Se nel dopoguerra la Barbie ha rivoluzionato modi e costumi di un’epoca, passando da una visione della donna mamma e moglie ad una più femminista, oggi le Bratz più che una rivoluzione sembrano essere uno specchio dei tempi. Dall’alto dei loro accessori accessori Jasmine, Cloe, Sasha, Jade e Meygan ammiccano al mondo, col loro look trendy e il loro stile di vita cool.
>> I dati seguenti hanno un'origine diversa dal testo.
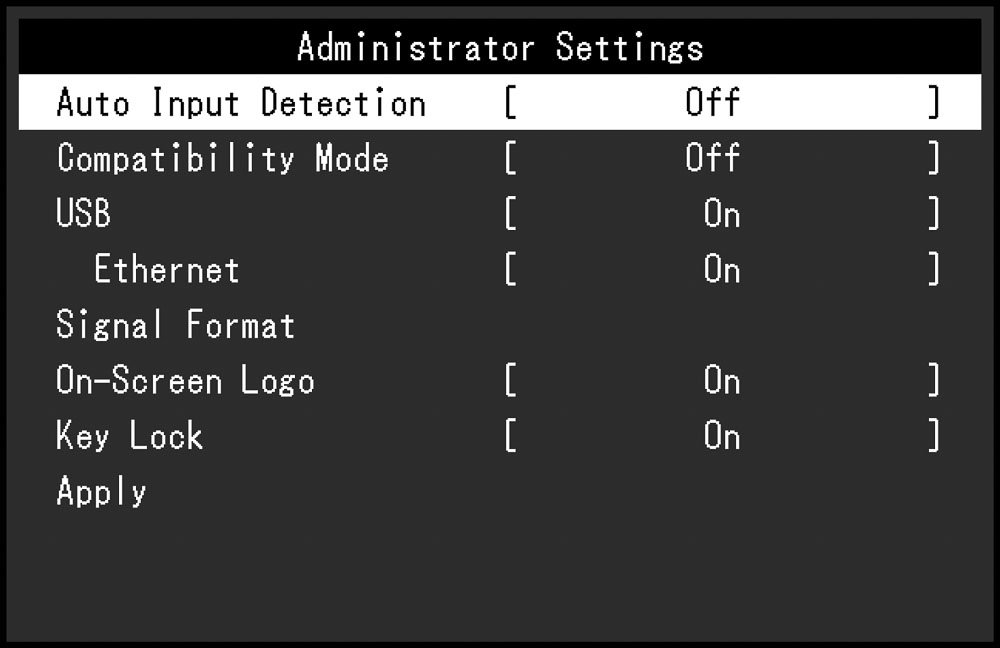Click right bracket of USB value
Multietniche, indossano zeppe e scarpe da ginnastica, zainetto, cappellino, bandane, tatuaggi e vantano un caratterino da “bad girl” tipo Britney Spears. Se Barbie si dibatteva tra marito, sorella, casa, camper, biciletta, cavallo, oggi le Bratz volteggiano tra un salone “spa” con vasca Jacuzzi, caffetteria, macchina cabriolet, e soprattutto quel guardaroba “da sballo”.
Nate nel 2001 dal disegnatore di giocattoli Carter Bryant, rigettate dalla Mattel, sono state accolte in casa MGA Entertainmen che ne ha saputo cogliere il potenziale, diventando in pochissimo tempo rivali della Barbie.
Le Bratz interpretano e s’addossano la responsabilità di essere di tendenza, di vestire come le ragazzine dagli 8 ai 12 anni di New York, Tokyo, Londra e Milano, di mangiare le stesse schifezze dei nostri figli, ascoltare la musica, usare i trucchi e bere il caffè nei modi e nei posti “giusti”. Il mercato ha trovato un nome per capire di che cosa si sta parlando: “fashion dolls”, bambole di moda.
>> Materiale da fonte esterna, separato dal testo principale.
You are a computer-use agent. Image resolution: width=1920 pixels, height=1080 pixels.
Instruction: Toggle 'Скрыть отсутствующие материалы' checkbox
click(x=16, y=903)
Le ragazzine ci si riconoscono, ci si specchiano, e in loro trovano suggerimenti per scegliere la scarpa o l’accessorio più “in”. Più che un giocattolo sono un gadget da portare nello zainetto, un simbolo di appartenenza. E in questi 25 centimetri di plastica di Bratz, sotto le aggressive chiome rosse bionde e more, nella testona e nelle gambe smilze, queste bamboline veicolano i desideri e le aspirazioni, le idiosincrasie e le antipatie, delle teenagers al tempo della globalizzazione. Che significa, in primo luogo, consumo di moda, tv, musica.

Il merchandising intorno a queste bambole sembra non avere fine: alle Bratz si sono aggregati i Bratz Boy, Dylan e Cameron e le Baby Bratz (indirizzate a un pubblico di bambine sopra i 4 anni), videogiochi, cartoni animati e un film (vincitore del premio Razzie Awards nel 2007 come peggior film).

Tutto ciò a portato a una guerra legale tra Mattel e MGA, che a oggi non ha ancora visto un vincitore.

Insomma la scalata di queste bambole sembra inarrestabile, ma alla fine le bambine si divertono a giocarci?